-- Start Provided records --

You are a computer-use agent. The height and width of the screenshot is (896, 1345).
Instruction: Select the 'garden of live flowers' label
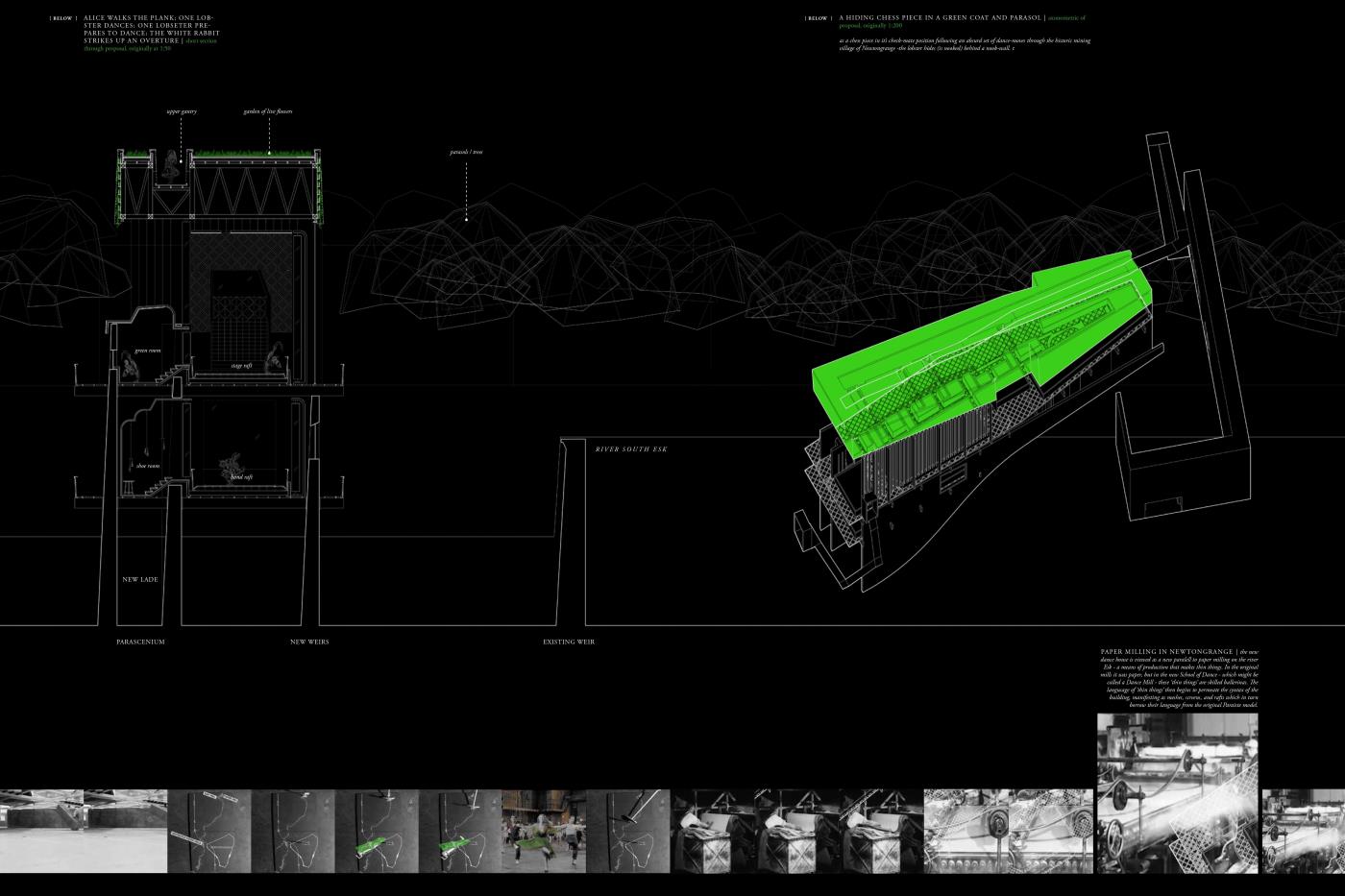tap(268, 111)
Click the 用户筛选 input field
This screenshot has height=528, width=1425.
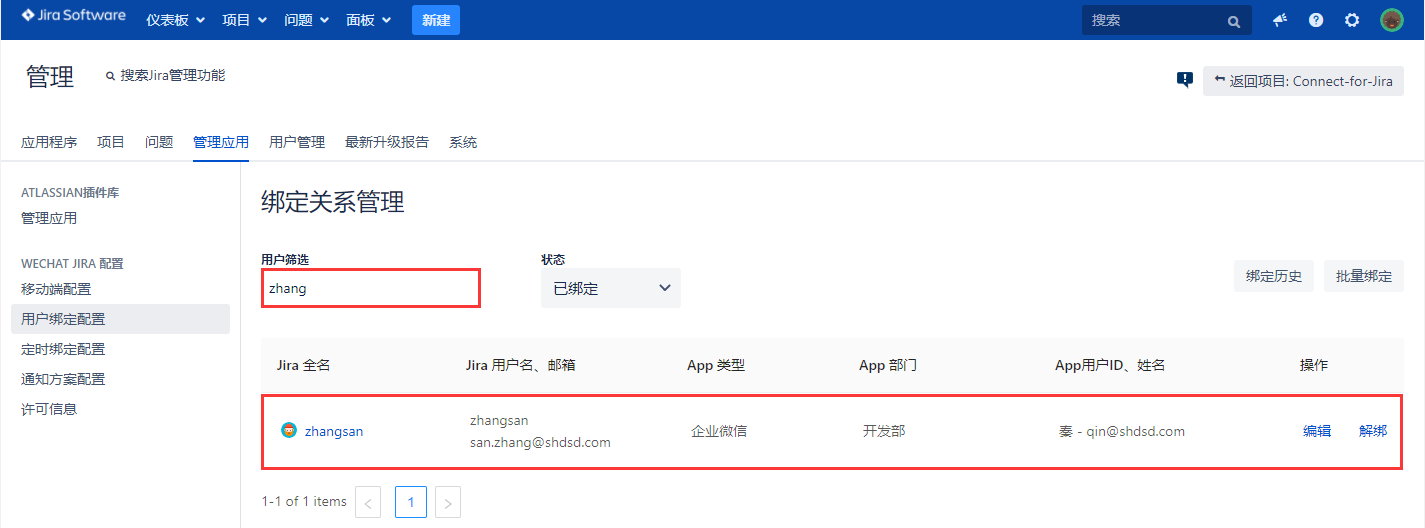click(x=370, y=288)
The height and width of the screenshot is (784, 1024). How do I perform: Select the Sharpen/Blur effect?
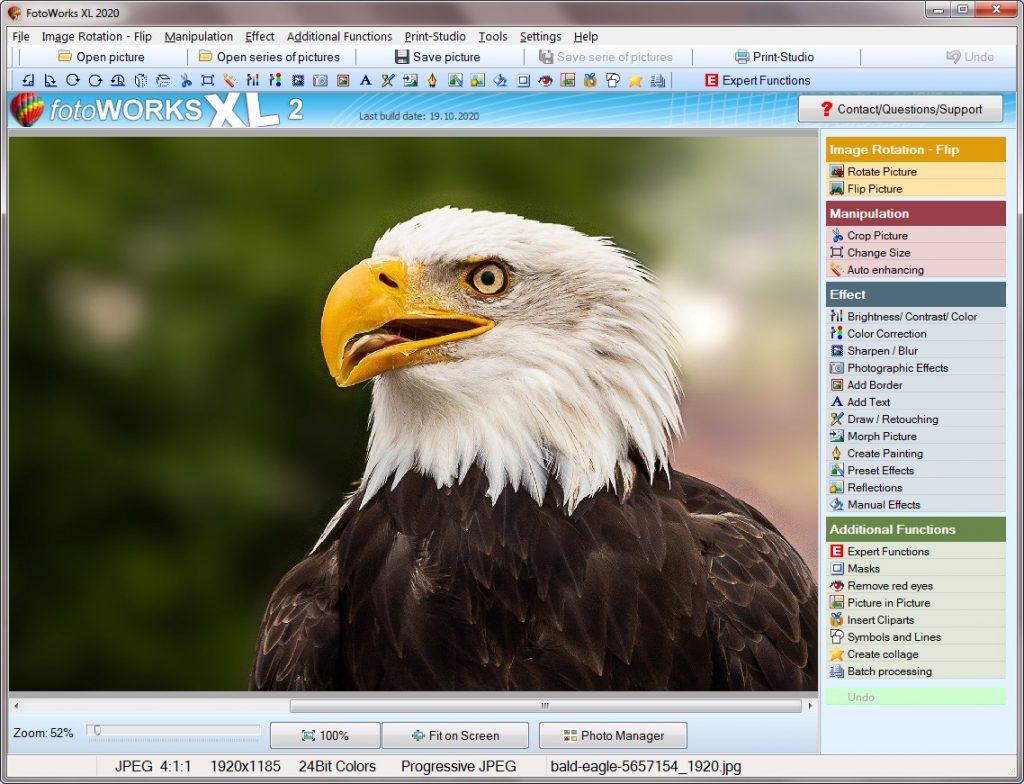tap(885, 350)
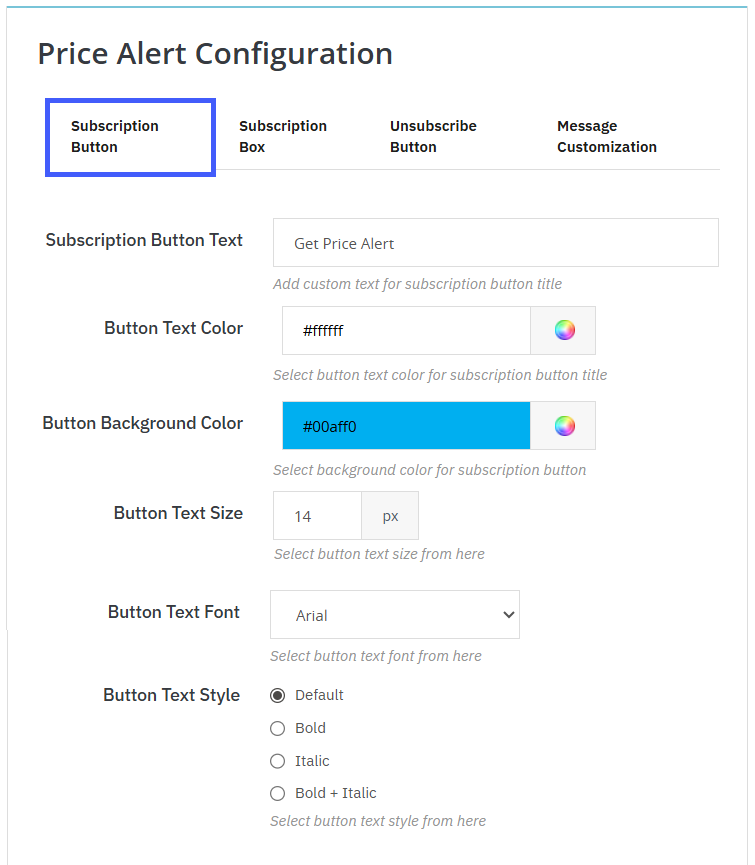Click the Button Text Size label
The image size is (755, 865).
coord(178,513)
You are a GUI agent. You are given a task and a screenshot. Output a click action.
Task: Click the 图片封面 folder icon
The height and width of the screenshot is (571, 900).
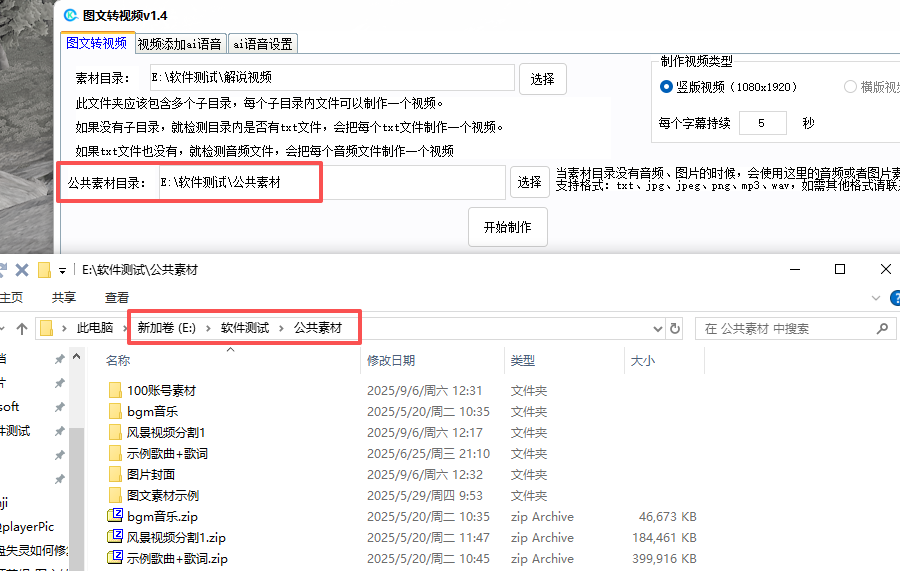pos(115,475)
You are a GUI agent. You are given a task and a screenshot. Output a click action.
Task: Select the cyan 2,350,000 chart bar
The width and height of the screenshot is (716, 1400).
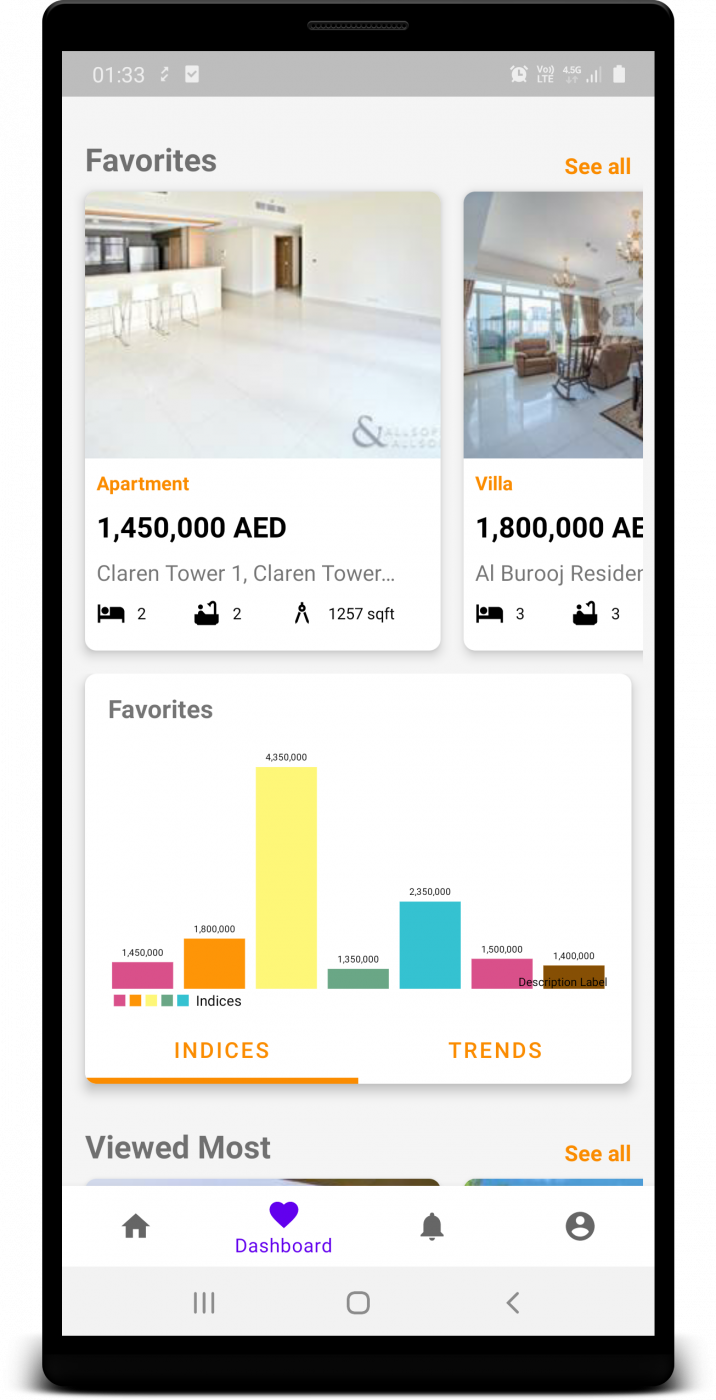[430, 945]
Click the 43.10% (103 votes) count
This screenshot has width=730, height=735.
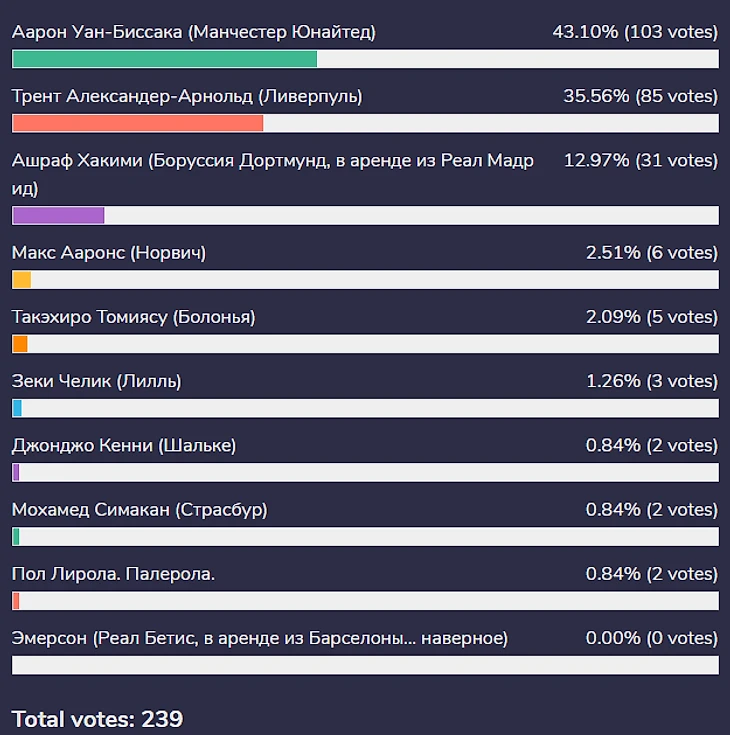(635, 32)
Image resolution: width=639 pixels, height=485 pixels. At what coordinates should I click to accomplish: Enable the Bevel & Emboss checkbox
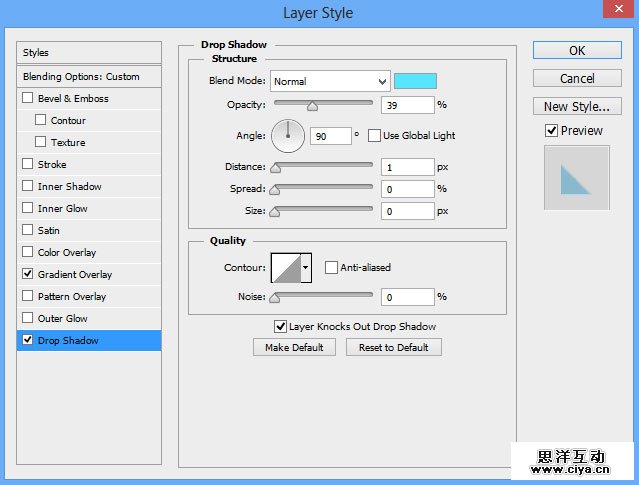click(27, 99)
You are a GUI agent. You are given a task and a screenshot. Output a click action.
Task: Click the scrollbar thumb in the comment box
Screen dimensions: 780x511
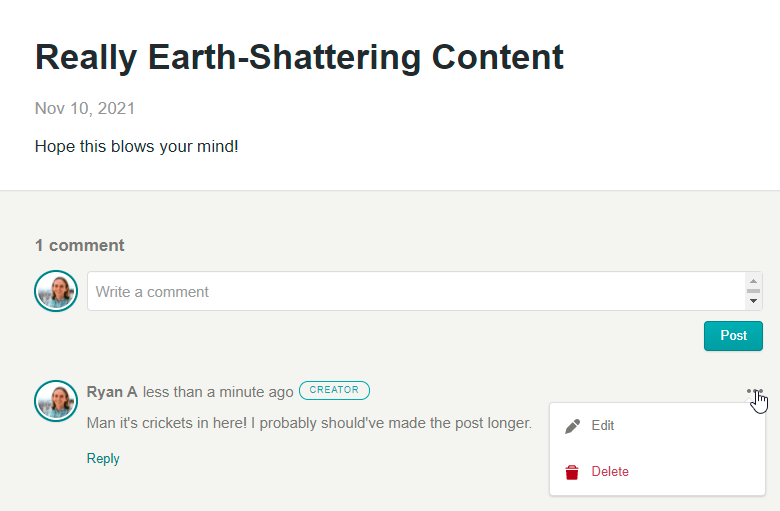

-- End Provided records --

Task to complete
Can you render the entries above as a Markdown table with the columns "Line No." and "Text," one row per line, skipping blank lines and leaving the pictures out?

Final result
| Line No. | Text |
|---|---|
| 1 | You are a computer-use agent. The height and width of the screenshot is (896, 1345). |
| 2 | Instruction: Select the 'garden of live flowers' label |
| 3 | tap(268, 111) |
| 4 | Click the 用户筛选 input field |
| 5 | This screenshot has height=528, width=1425. |
| 6 | click(x=370, y=288) |
| 7 | The height and width of the screenshot is (784, 1024). How do I perform: Select the Sharpen/Blur effect? |
| 8 | tap(885, 350) |
| 9 | Click the Button Text Size label |
| 10 | The image size is (755, 865). |
| 11 | coord(178,513) |
| 12 | You are a GUI agent. You are given a task and a screenshot. Output a click action. |
| 13 | Task: Click the 图片封面 folder icon |
| 14 | The height and width of the screenshot is (571, 900). |
| 15 | pos(115,475) |
| 16 | You are a GUI agent. You are given a task and a screenshot. Output a click action. |
| 17 | Task: Select the cyan 2,350,000 chart bar |
| 18 | The width and height of the screenshot is (716, 1400). |
| 19 | [430, 945] |
| 20 | Click the 43.10% (103 votes) count |
| 21 | This screenshot has width=730, height=735. |
| 22 | (635, 32) |
| 23 | Image resolution: width=639 pixels, height=485 pixels. At what coordinates should I click to accomplish: Enable the Bevel & Emboss checkbox |
| 24 | click(27, 99) |
| 25 | You are a GUI agent. You are given a task and a screenshot. Output a click action. |
| 26 | Task: Click the scrollbar thumb in the comment box |
| 27 | Screen dimensions: 780x511 |